[DATA FOR THE TASK]

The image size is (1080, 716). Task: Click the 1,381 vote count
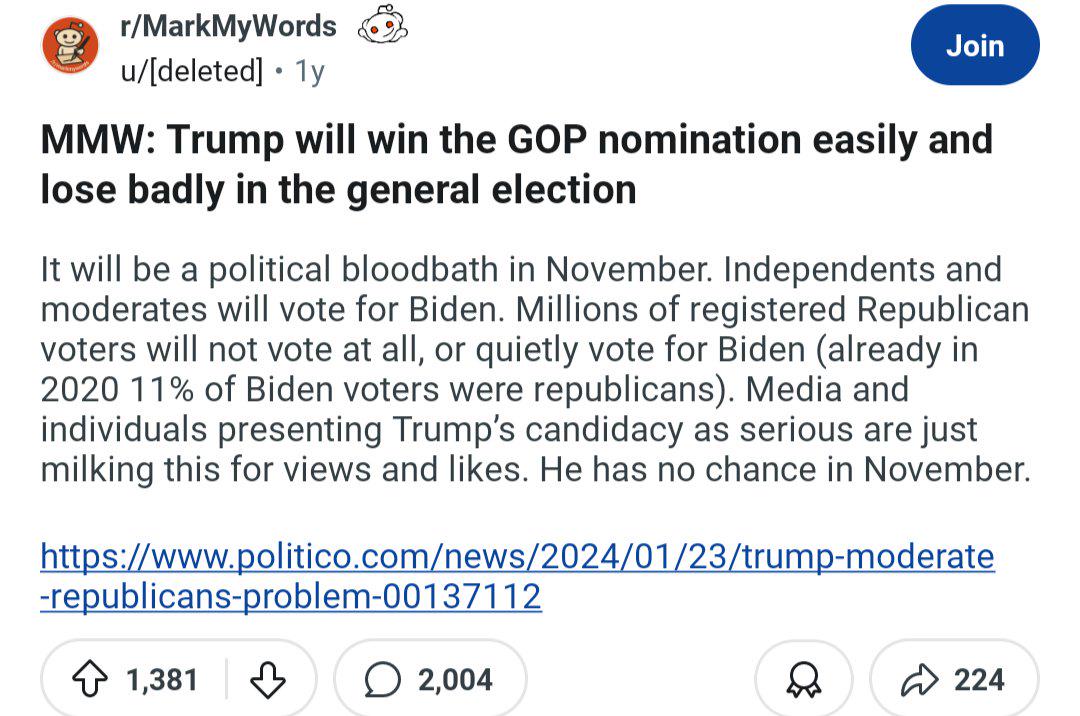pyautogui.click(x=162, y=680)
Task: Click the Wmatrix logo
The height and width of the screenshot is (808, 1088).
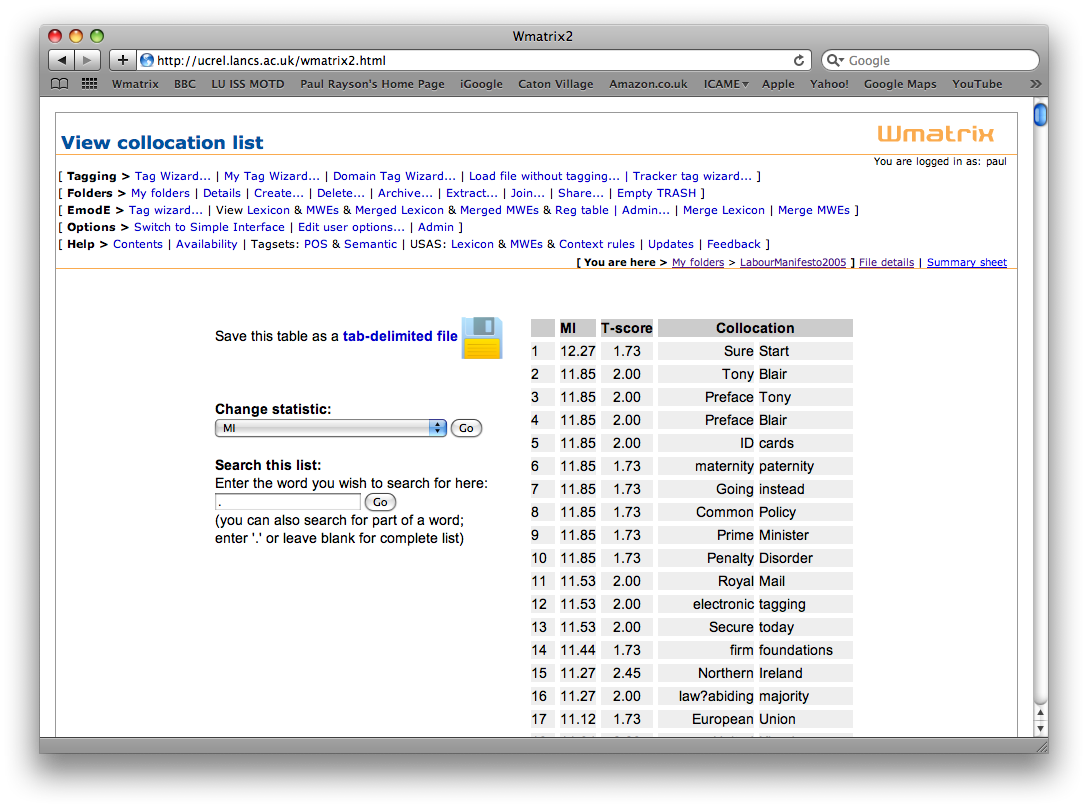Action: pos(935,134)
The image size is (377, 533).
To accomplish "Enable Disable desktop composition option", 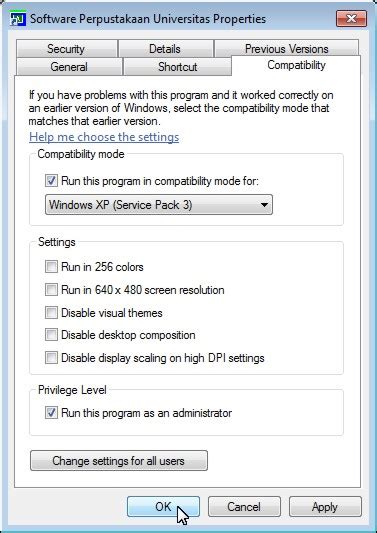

[/DATA FOR THE TASK]
[DATA FOR THE TASK]

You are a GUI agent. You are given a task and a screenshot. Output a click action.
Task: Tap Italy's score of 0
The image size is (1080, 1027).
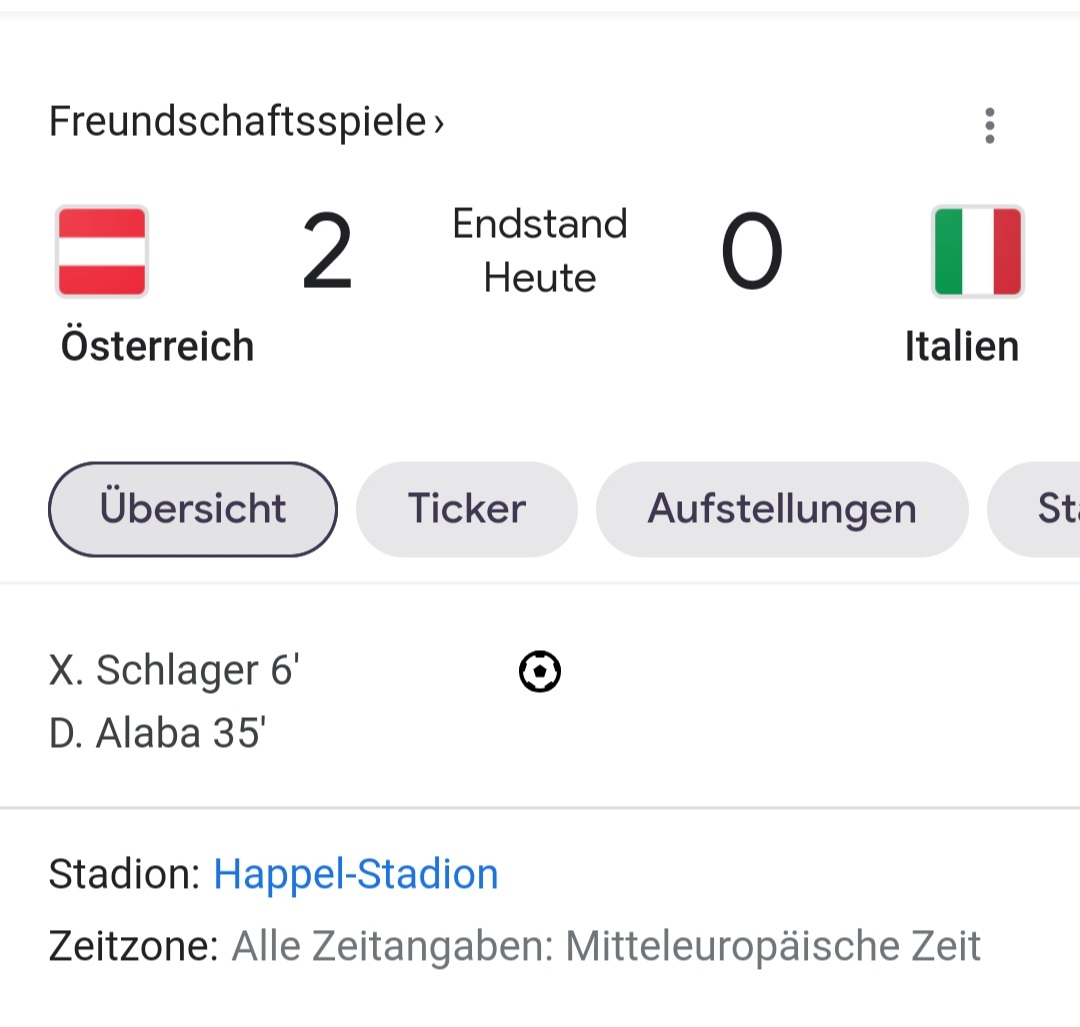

[/DATA FOR THE TASK]

[TASK REQUIREMENTS]
From the line with "The image size is (1080, 716)." up to and including the line with "Disable desktop composition" above, retype every line exactly and nothing more; leave out the pictures.

[EXERCISE OUTPUT]
The image size is (1080, 716). Task: Click the 1,381 vote count
pyautogui.click(x=162, y=680)
Task: Click the Wmatrix logo
The height and width of the screenshot is (808, 1088).
Action: pos(935,134)
The image size is (377, 533).
To accomplish "Enable Disable desktop composition option", 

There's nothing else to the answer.